A menu with too many items, poor wording, bad photos, or incongruous design will detract from a diner's experience, putting pressure on your food and service to make up for it.
Menus with too many images are associated with low-end restaurants, which may curb customer spending. Studies reveal that having only one photo per page can increase sales by up to 30% (WebstaurantStore, 2023). Based on this, you may want to preserve this image for your most expensive meal to nudge customers closer to the purchase.
Harry Maule
Freelance Growth Marketing Consultant
A beautiful, well-written menu that fits seamlessly with your brand will make your guests feel like they've chosen the right restaurant right off the bat.
A well-designed menu can also make a significant impact on revenue.
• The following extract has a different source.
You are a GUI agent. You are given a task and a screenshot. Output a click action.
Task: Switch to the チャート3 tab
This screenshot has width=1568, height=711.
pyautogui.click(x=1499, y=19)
It does this by drawing attention to profitable menu items and leaving a lasting impression on guests.
While it's tempting to focus only on what looks pretty, a menu redesign is way more effective if you’ve analyzed the profitability and popularity of your menu items through menu engineering analysis.
Stay current on price trends
As part of your menu engineering analysis, consider comparing your prices with industry benchmarks. Tools like Toast’s Menu Price Monitor track monthly pricing trends for popular menu items across 140,000+ restaurants. For example, in April 2025, the median price for a burger was $14.31, and a burrito averaged $13.32. Understanding these benchmarks helps you price confidently, maximizing profit without alienating guests.
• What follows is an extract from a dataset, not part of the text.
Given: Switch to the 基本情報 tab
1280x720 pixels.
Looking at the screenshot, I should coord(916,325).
Take that data and use it to your advantage when designing your menu by drawing the reader's eye to your most profitable items.
These 11 restaurant menu design ideas and tips will help you make strategic decisions about how your menu should look. Keep reading to learn how to design a menu and get inspired by restaurants that are doing it well.
Restaurant Menu Templates
Use these menu templates as a starting point for your menu design or to give your menus a refresh.
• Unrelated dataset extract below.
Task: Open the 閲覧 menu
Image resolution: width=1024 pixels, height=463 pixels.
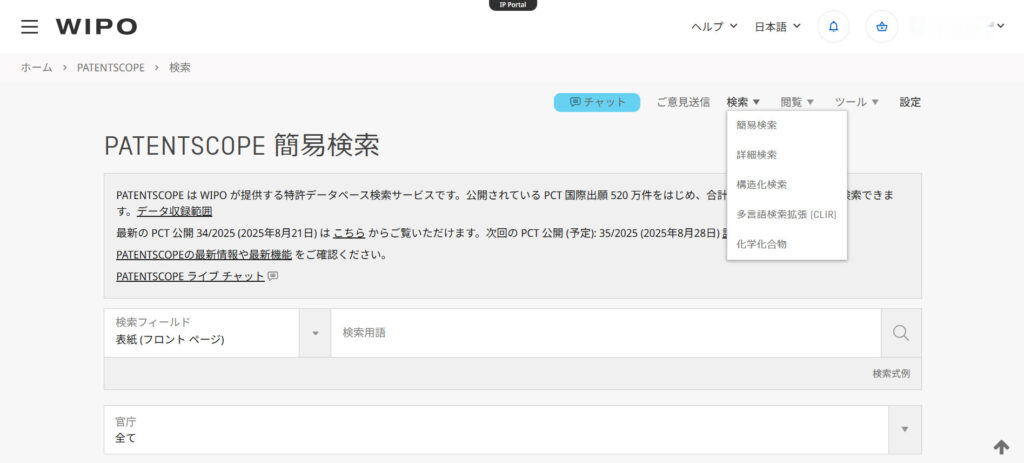Action: [797, 102]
11 menu design tips and examples
1. Consider eye-catching movement patterns
Some menu engineering specialists say that when reading a menu, our eyes typically start in the middle of the page, then move to the top right, then top left, referred to as The Golden Triangle. Others say that people's eyes will immediately go to the top of the page or the top right corner.
However, there are also theories that a third of your diners are more likely to order the first item they see. Or that guests read menus like a book, starting at the top left.
Tip: Cover your bases. Put high-margin dishes at the top left, top right, and center of your menu.
The menu at Alimentari & Vineria Il Buco, in New York City, does just that and places profitable items in all three of these areas.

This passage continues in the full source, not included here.